*TASK TO CARRY OUT*. In the copy, include no images, and repeat each entry precisely as written.

*SUPPLIED DATA*.
⟨
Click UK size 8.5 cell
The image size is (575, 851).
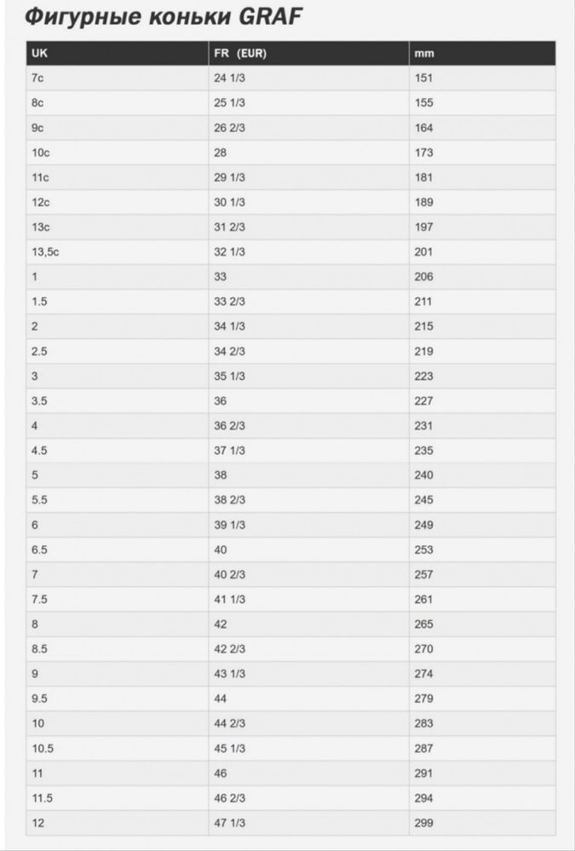(x=118, y=649)
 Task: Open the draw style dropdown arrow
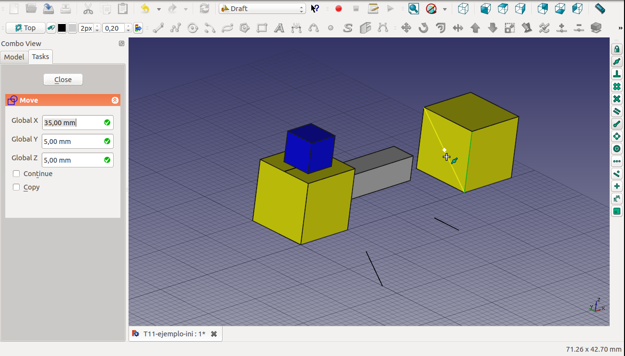click(x=445, y=9)
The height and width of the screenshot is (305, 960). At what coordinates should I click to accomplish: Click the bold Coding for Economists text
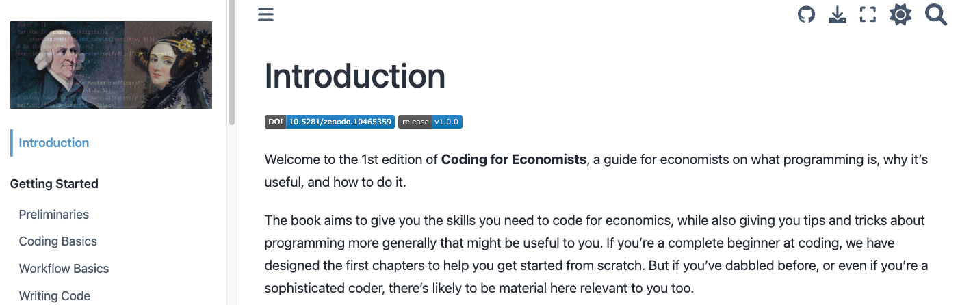[x=514, y=160]
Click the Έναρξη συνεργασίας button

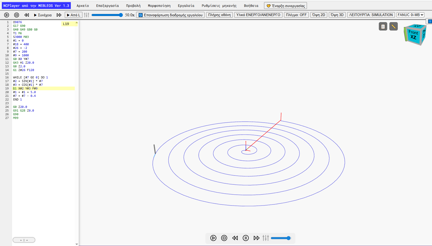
⟩
*RESULT FOR THIS TASK*.
Click UK size 8.5 cell
The image size is (575, 851).
(x=118, y=649)
 Task: Open the draw style dropdown arrow
click(x=445, y=9)
The height and width of the screenshot is (305, 960). At what coordinates should I click to accomplish: Click the bold Coding for Economists text
[x=514, y=160]
Click the Έναρξη συνεργασίας button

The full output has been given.